Mahoney v. City of Albany

Decision Date22 December 2022
Docket Number534635
Citation211 A.D.3d 1408,181 N.Y.S.3d 716
Parties Dawn MAHONEY, Respondent, v. CITY OF ALBANY et al., Appellants.
CourtNew York Supreme Court — Appellate Division

The Rehfuss Law Firm, PC, Latham (Stephen J. Rehfuss of counsel), for appellants.

Finn Law, Albany (Ryan M. Finn of counsel), for respondent.

Before: Lynch, J.P., Clark, Pritzker, Ceresia and Fisher, JJ.

MEMORANDUM AND ORDER

Lynch, J.P. Appeal from an order of the Supreme Court (Christina L. Ryba, J.), entered November 23, 2021 in Albany County, which, upon reargument, adhered to its prior decision partially denying defendantsmotion for summary judgment dismissing the complaint.

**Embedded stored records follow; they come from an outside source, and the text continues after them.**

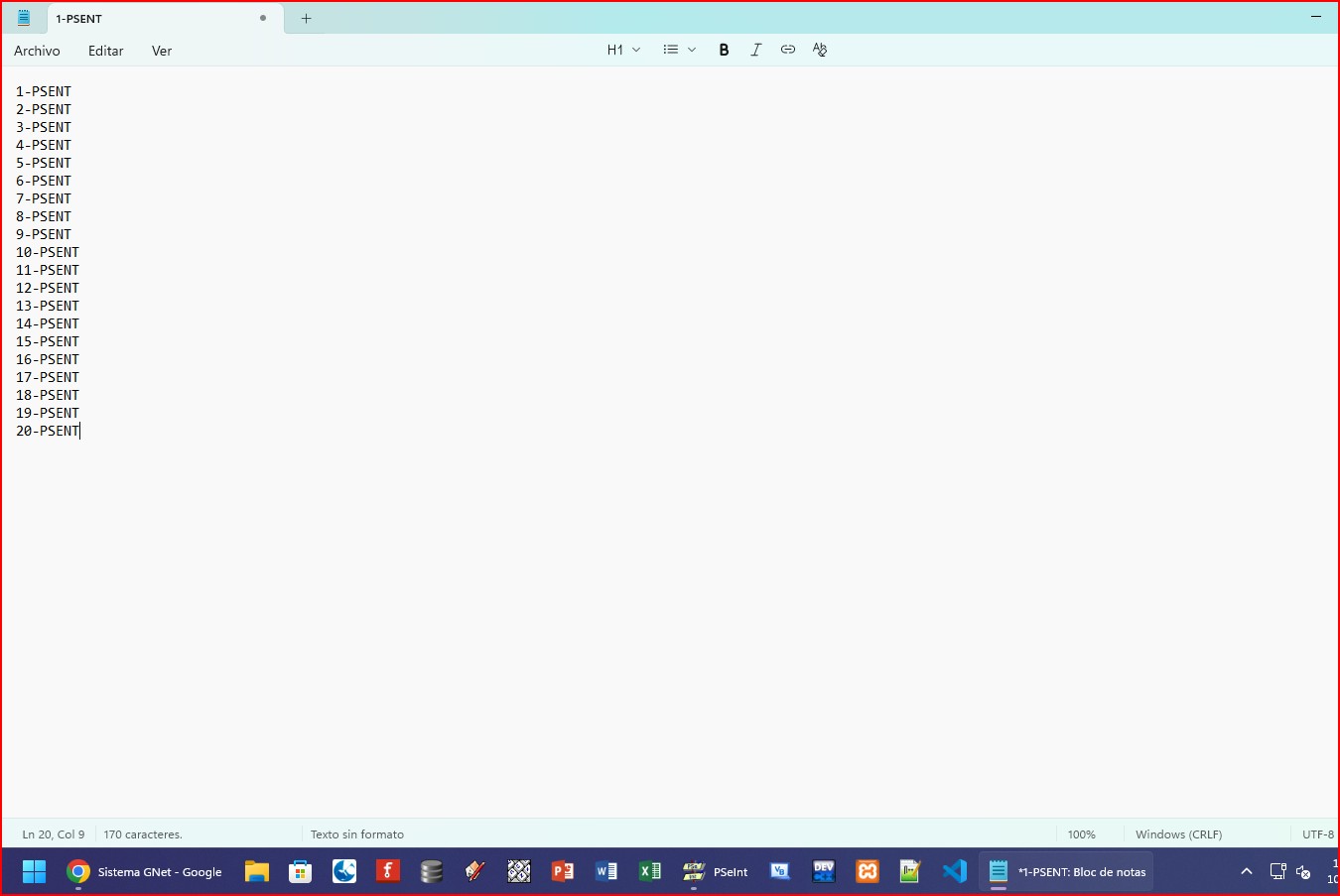Open the Ver menu
This screenshot has height=896, width=1340.
click(x=161, y=51)
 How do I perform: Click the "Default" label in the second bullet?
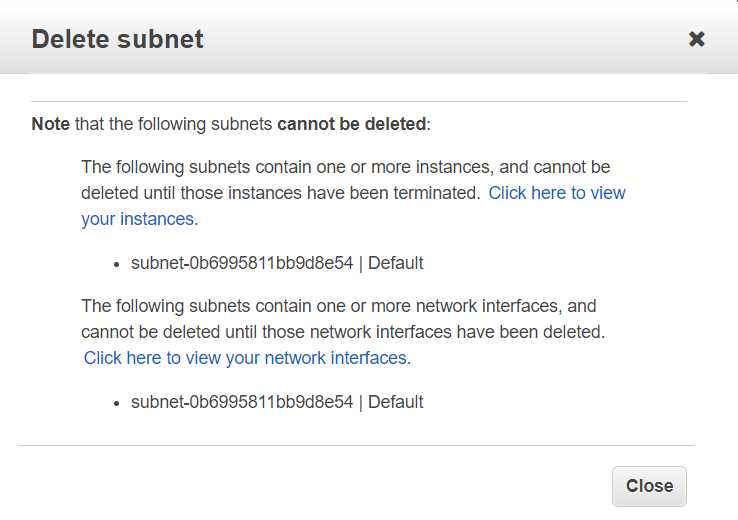396,402
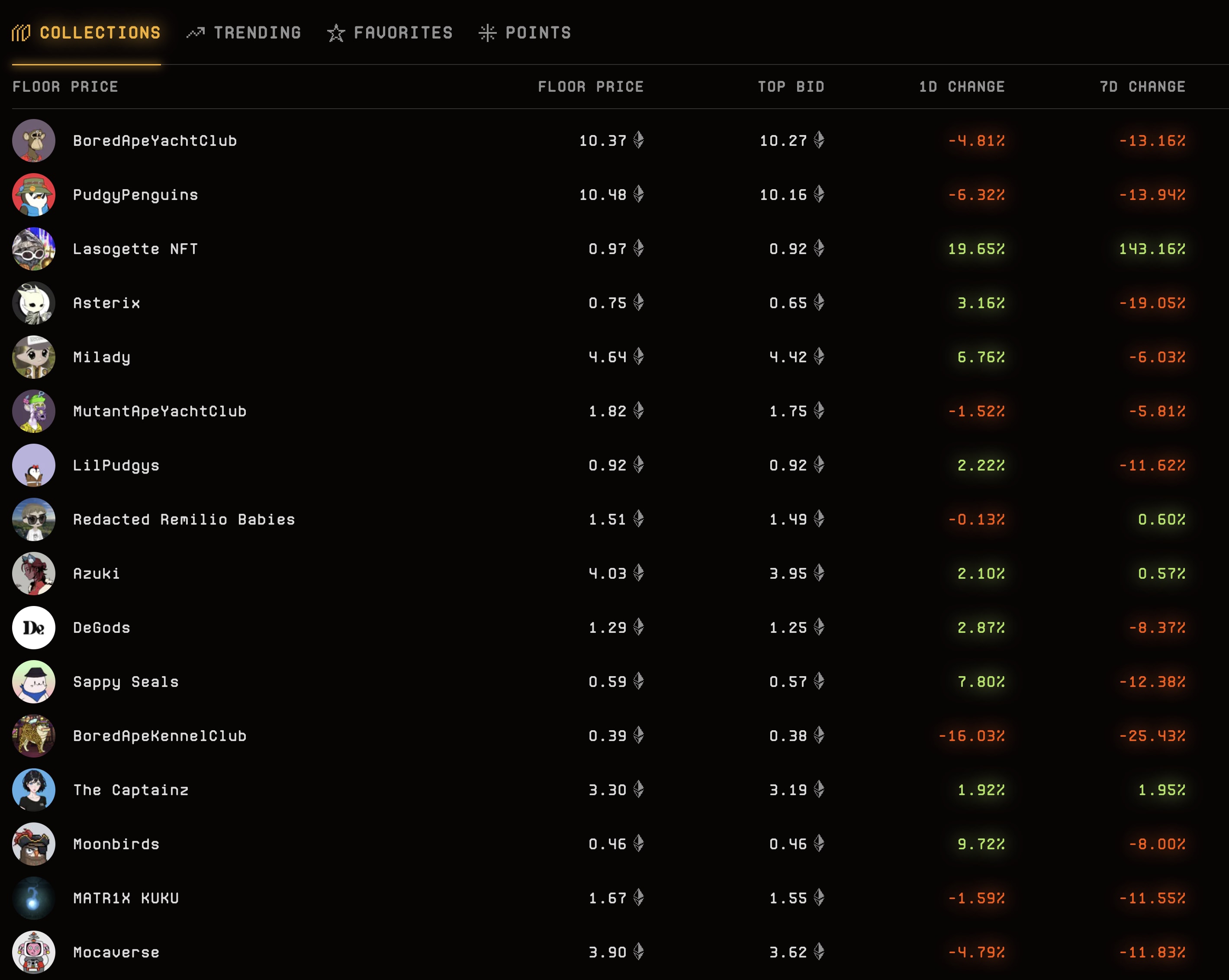Screen dimensions: 1229x980
Task: Sort by 7D Change column header
Action: click(x=1142, y=87)
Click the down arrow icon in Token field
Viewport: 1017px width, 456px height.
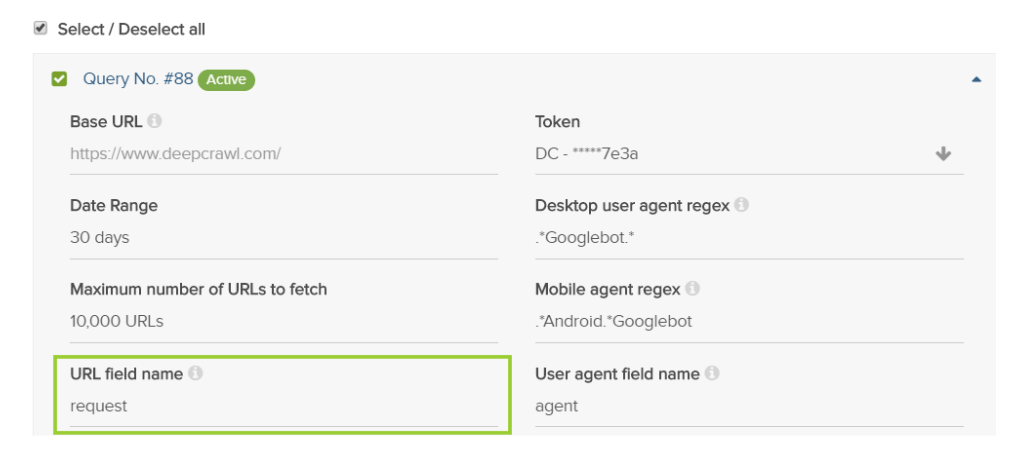[942, 154]

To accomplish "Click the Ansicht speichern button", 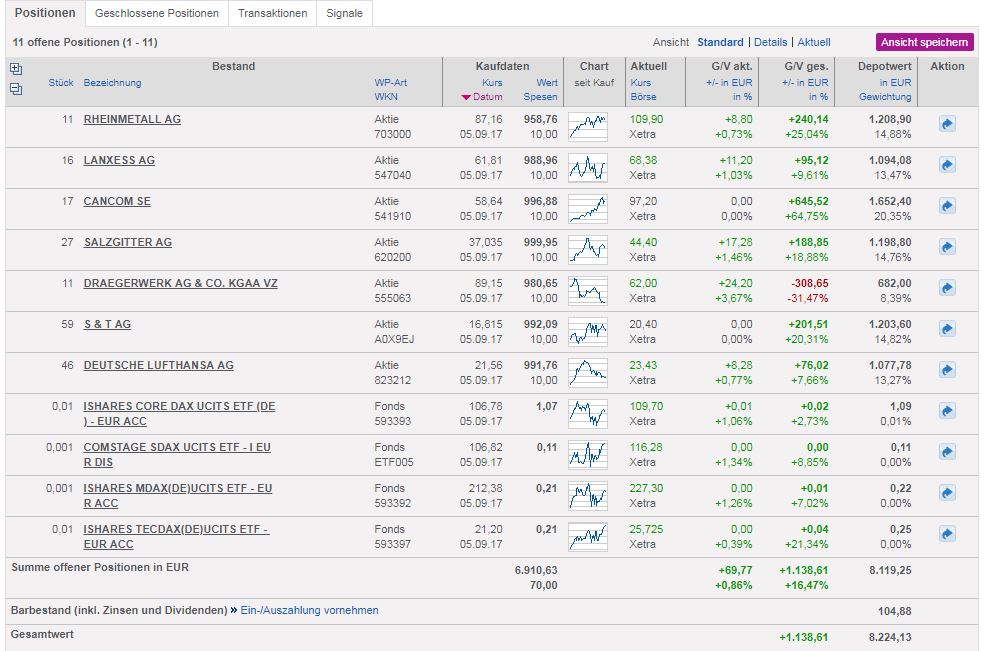I will coord(924,42).
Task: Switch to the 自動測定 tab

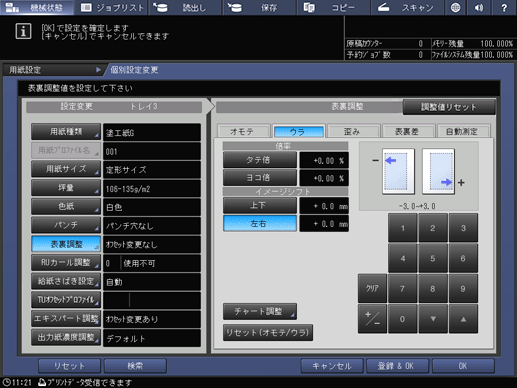Action: (x=463, y=131)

From 1999 until 2017, plaintiff was a civilian dispatcher employed by defendant City of Albany in the communications center of the Albany Police Department (hereinafter APD). In 2013, plaintiff voluntarily accepted a demotion to transfer to the "B shift" — i.e., the day shift — where she worked alongside defendant John Tierney, a civilian senior dispatcher who, owing to his seniority, occasionally exercised supervisory responsibilities over plaintiff. On September 19, 2015, plaintiff reported to Charles Barthe, a shift supervisor, that Tierney made inappropriate comments about her appearance and that she observed Tierney watching a movie depicting sexual content while on duty. The Office of Professional Standards (hereinafter OPS), a unit of APD, investigated plaintiff's complaint, during which Tierney was suspended without pay for 30 days. In addition to plaintiff and Tierney, OPS officers interviewed plaintiff's coworkers, including defendant Mark Seymour, a shift supervisor until demoted in 2014 or 2015 to dispatcher; defendant Kenneth Marks, a senior dispatcher assigned to B shift; and defendant Joseph Carnevali, the APD lieutenant in charge of the communications center. At the conclusion of the investigation, Tierney was reinstated with backpay.

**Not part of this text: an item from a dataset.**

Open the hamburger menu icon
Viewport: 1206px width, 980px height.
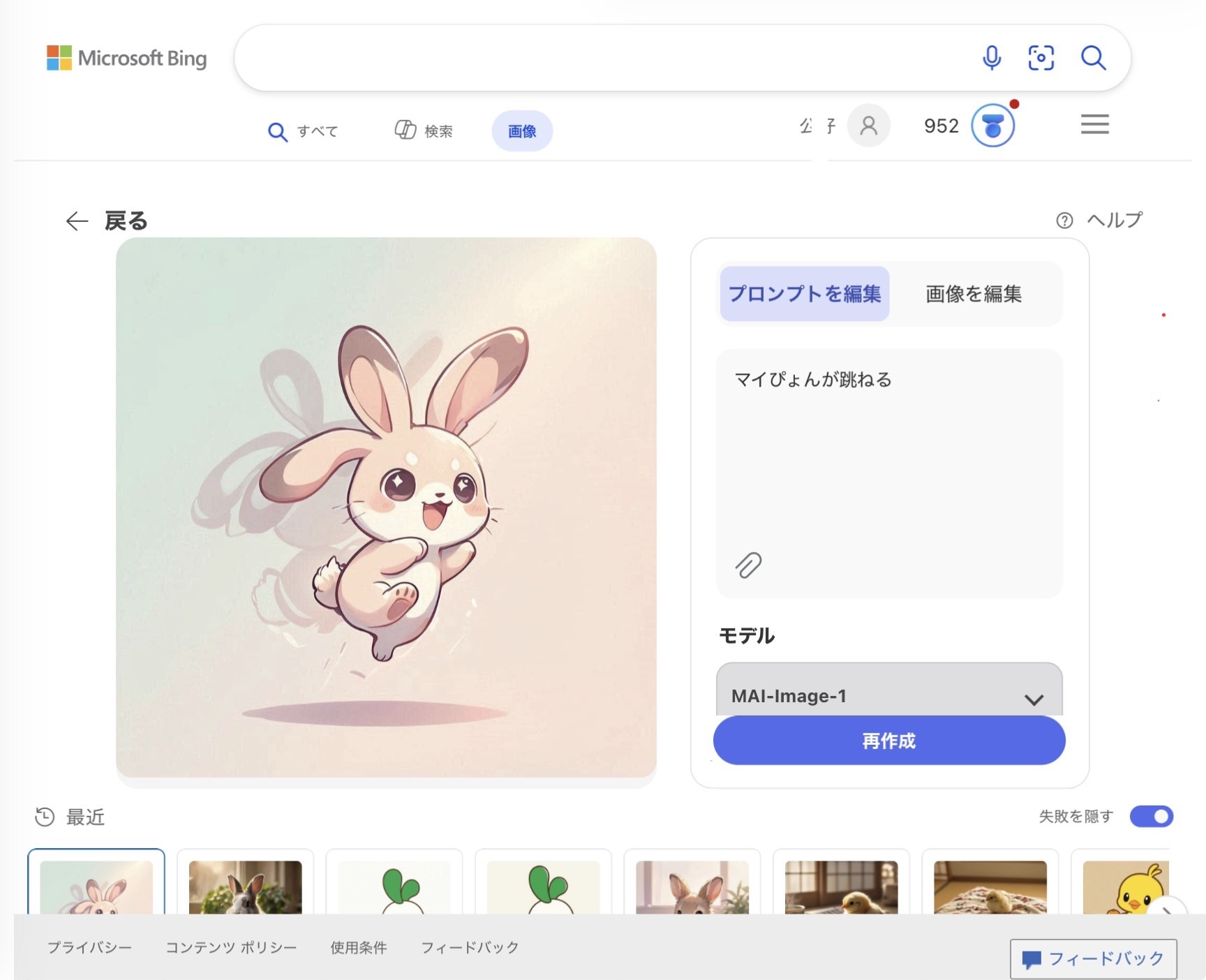point(1094,124)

Plaintiff commenced this action in November 2016 pursuant to 42 USC § 1983 and the Human Rights Law (see Executive Law art 15), alleging claims of hostile work environment, adverse employment actions and retaliation. Defendants joined issue and, after discovery, moved for summary judgment dismissing the complaint. Supreme Court partially granted the motion and dismissed plaintiff's adverse employment action and retaliation claims. The court declined to dismiss the hostile work environment claims, finding questions of fact remained as to whether and to what degree each individual defendant was liable therefor. Defendants then moved to reargue, seeking a decision on several of their arguments advanced during motion practice but not passed upon. Supreme Court granted reargument on the individual defendants’ claims of qualified immunity but found questions of fact precluded dismissal of the complaint on that basis. The court therefore adhered to its prior decision partially denying defendantssummary judgment motion. Defendants’ appeal.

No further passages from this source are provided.